> [WHAT TO WORK ON]:
A – The passage on Olympiodorus's history says what the city agreed to give in buying off Alaric. List every item it names in that payment, with its amount.
B – According to the passage on Olympiodorus's history, why was his transliteration of every Roman title into Greek an unusual practice?
C – In the passage on Olympiodorus's history, reproduce the part that opens with the words containing "He gave distances" and closes with "officials' titles altogether.".

━━ PAGE TEXT

Though written in Greek, the work included many Latinisms, including inscriptions and acclamations in the Roman alphabet: e.g. the response to Stilicho's request to the Senate for the money to pay off Alaric I: non est ista pax, sed pactio servitutus ("This is not a peace, but a bond of servitude"). Or the cry of the starving population in the Circus Maximus, faced with a grain blockade from Africa, exploitation by the grain merchants, and the prospect of eating each other: pretium inpone carni humanæ ("Fix a certain price on human flesh"). Olympiodorus "jestingly" suggests that the name bucellarii (soldiers) derives from the buccellatum (dry bread, biscuit) which they ate.

He gave distances in Roman miles (μίλια), as well as stades: e.g. Ariminum (Rimini), "thirty miles from Ravenna".; or "two hundred and ten stadia distant from Ravenna". Olympiodorus transliterated every Roman title into Greek, an unusual practice: Greek historians avoided transliteration, often by leaving out the officials' titles altogether.

The history includes detailed accounts of people, e.g. his account of Constantius III:
"Constantius, as he rode along, had a dejected and sullen appearance, with his great eyes and neck and broad head; his whole body was bent over his horse and he looked askance on either side, in order as the old expression has it, "to appear worthy of empire." At feasts and banquets, however, he was agreeable and sociable, and often even condescended to vie with the mimes who performed at table."

The accuracy of personal details was often corroborated: Stilicho's nemesis, "the cruel and inhuman Olympius", is described as a pious Christian; this is confirmed by letters from Saint Augustine of Hippo. He narrates the motivations of various characters with clarity, showing how they manoeuvered through the volatile political landscape of the times. The history provided statistical and cultural details: e.g. the sizes of armies; "the emperor called ten thousand Huns to his assistance in the war against Alaric"; the buying-off of Alaric, in which the city agreed to "give five thousand pounds of gold, and thirty thousand of silver, four thousand silk robes, three thousand scarlet fleeces, and three thousand pounds of pepper"; the relative sizes of the baths (there were 1600 seats in the Antonine baths, and twice that number in the Baths of Diocletian). Olympiodorus was able to calculate the annual income of Roman senators, and the immense sums spent by them during their, and the families', public offices.

━━━━
━━ ROWS

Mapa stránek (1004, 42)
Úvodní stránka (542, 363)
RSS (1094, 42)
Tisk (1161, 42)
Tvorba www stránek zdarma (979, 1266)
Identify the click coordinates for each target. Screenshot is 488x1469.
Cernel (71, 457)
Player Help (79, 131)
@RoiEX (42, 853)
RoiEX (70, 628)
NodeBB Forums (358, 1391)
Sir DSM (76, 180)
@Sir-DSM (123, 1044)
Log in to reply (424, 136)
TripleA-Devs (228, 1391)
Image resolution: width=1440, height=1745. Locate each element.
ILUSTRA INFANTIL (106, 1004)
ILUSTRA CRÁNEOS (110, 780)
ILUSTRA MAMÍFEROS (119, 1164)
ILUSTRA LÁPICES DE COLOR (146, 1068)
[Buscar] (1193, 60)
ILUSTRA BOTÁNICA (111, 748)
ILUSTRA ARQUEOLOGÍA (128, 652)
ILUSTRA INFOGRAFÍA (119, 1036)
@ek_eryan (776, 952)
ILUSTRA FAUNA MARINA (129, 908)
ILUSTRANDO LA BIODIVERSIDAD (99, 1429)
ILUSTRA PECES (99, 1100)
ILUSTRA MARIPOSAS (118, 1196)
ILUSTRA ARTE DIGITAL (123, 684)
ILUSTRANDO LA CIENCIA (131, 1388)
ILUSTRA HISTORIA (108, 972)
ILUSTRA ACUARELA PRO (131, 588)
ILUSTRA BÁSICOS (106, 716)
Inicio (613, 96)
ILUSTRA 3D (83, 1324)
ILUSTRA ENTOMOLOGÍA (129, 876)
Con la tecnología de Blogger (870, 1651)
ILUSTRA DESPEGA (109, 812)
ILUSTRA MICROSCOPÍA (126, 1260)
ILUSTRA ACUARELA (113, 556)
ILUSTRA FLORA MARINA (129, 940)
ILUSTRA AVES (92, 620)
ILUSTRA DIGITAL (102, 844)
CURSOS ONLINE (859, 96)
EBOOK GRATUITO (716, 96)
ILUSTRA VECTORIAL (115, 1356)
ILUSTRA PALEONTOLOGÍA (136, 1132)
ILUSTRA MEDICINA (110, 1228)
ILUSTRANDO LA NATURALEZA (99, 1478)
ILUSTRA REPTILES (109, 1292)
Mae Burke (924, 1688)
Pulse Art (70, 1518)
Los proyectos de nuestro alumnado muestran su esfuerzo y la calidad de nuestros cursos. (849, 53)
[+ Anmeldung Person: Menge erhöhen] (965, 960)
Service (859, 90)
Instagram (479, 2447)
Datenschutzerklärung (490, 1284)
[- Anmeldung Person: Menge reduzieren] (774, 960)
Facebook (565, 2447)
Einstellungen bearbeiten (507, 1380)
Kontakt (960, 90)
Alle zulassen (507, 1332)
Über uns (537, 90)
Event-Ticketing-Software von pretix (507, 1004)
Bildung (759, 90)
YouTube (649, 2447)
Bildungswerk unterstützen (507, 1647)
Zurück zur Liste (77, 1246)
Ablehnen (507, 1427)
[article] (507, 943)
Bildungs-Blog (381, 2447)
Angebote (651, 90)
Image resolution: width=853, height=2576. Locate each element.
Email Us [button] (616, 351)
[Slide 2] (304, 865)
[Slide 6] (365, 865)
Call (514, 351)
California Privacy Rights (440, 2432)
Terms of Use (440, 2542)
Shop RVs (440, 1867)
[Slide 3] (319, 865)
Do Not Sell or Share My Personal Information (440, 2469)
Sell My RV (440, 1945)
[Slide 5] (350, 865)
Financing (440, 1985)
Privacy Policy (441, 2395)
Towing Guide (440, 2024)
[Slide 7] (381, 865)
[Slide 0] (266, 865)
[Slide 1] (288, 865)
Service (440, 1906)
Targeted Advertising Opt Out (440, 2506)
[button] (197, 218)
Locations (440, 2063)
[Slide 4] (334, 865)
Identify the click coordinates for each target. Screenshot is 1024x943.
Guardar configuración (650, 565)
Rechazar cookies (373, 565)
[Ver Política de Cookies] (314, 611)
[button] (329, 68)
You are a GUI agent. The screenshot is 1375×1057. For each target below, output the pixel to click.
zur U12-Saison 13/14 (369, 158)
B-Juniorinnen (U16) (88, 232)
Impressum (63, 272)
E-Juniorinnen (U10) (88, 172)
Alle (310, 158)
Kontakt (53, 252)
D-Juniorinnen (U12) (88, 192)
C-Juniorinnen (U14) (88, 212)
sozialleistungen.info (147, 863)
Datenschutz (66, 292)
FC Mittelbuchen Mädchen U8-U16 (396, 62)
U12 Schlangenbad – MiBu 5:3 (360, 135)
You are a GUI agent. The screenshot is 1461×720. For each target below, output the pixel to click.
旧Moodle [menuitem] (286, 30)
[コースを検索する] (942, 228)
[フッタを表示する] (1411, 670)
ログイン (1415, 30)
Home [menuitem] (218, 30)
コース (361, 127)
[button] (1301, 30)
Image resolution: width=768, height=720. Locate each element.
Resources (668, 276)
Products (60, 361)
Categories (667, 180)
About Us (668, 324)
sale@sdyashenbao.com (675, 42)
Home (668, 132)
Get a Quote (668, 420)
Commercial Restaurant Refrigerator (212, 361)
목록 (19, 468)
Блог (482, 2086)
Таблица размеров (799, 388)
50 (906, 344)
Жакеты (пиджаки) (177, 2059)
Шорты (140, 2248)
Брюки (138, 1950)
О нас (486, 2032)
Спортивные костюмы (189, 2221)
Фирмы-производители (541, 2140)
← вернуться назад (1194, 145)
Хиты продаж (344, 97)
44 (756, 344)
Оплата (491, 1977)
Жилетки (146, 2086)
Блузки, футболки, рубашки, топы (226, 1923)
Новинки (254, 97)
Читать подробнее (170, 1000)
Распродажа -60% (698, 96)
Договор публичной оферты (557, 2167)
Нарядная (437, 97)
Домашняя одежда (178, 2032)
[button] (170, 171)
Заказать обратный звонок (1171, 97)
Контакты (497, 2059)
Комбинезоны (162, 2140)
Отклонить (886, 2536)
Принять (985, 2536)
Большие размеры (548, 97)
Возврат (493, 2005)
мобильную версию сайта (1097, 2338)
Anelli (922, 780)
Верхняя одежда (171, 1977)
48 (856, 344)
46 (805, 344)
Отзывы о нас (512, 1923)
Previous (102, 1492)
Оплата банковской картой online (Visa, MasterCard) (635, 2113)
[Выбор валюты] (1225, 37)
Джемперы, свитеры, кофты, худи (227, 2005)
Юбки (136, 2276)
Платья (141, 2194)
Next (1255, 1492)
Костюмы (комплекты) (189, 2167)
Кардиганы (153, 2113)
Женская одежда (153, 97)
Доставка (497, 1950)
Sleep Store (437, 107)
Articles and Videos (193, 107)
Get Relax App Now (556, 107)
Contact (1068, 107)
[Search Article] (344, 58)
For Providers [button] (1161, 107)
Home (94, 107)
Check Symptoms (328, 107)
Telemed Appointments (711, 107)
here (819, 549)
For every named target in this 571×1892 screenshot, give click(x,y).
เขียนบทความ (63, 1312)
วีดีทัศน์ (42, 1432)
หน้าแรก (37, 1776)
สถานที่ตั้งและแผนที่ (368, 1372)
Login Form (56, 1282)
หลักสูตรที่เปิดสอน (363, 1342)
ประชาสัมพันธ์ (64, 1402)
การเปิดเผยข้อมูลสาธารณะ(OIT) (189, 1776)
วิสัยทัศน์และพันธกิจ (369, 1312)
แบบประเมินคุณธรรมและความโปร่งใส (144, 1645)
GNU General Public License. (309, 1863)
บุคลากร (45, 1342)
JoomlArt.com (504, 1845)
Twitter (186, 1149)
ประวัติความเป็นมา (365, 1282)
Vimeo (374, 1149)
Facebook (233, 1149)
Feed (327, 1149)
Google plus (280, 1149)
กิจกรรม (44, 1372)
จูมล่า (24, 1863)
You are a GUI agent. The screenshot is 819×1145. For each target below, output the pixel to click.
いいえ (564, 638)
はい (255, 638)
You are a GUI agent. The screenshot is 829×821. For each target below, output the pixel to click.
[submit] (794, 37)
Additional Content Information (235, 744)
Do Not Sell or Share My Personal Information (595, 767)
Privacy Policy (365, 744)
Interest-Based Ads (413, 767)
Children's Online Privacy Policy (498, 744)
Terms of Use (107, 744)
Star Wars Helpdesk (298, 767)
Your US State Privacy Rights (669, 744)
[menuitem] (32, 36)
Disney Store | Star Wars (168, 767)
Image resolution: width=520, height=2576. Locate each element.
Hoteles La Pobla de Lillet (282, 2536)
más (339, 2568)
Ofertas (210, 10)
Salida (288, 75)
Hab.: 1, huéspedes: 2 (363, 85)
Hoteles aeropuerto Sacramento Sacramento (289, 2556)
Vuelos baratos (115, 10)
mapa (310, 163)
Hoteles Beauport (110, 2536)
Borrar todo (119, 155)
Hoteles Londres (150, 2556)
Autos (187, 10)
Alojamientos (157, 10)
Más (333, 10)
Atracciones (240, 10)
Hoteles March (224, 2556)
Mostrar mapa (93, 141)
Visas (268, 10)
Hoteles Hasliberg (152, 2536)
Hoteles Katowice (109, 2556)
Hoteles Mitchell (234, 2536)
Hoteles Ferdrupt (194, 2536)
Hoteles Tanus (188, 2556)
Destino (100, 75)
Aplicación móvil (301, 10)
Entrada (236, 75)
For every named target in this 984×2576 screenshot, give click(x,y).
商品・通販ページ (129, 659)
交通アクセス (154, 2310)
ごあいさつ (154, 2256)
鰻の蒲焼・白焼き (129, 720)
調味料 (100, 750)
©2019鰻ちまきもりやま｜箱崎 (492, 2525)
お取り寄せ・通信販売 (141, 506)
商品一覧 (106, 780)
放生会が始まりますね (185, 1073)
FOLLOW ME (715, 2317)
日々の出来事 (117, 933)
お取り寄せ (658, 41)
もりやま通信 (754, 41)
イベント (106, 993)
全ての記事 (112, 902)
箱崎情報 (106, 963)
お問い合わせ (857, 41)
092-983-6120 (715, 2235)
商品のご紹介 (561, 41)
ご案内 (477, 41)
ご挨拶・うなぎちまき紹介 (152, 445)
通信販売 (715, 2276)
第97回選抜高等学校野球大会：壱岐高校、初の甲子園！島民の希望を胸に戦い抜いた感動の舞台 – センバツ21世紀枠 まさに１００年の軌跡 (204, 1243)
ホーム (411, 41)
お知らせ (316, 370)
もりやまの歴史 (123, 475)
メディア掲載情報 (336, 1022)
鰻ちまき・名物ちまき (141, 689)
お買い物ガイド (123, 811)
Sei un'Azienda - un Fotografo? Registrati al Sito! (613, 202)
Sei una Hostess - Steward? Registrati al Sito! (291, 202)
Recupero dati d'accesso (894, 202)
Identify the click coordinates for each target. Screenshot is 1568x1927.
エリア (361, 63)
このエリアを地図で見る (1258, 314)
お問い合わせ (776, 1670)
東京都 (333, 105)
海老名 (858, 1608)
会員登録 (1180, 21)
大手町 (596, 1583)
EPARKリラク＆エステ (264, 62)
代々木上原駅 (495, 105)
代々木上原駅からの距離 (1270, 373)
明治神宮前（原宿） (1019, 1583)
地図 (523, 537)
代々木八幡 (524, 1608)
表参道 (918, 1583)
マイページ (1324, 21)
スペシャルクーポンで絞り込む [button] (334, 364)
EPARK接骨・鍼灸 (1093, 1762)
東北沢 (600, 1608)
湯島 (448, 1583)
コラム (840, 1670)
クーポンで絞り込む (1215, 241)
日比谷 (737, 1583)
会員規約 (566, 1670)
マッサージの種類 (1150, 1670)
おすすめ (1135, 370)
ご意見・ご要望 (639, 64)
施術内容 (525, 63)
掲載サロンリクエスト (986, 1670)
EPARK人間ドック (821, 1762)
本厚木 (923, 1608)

━━━━

> [TASK RESULTS]:
A –
- Five thousand pounds of gold
- Thirty thousand of silver
- Four thousand silk robes
- Three thousand scarlet fleeces
- Three thousand pounds of pepper

B – Greek historians avoided transliteration and often left out the officials' titles altogether. Olympiodorus's habit of transliterating every Roman title went against that custom.

C –
He gave distances in Roman miles (μίλια), as well as stades: e.g. Ariminum (Rimini), "thirty miles from Ravenna".; or "two hundred and ten stadia distant from Ravenna". Olympiodorus transliterated every Roman title into Greek, an unusual practice: Greek historians avoided transliteration, often by leaving out the officials' titles altogether.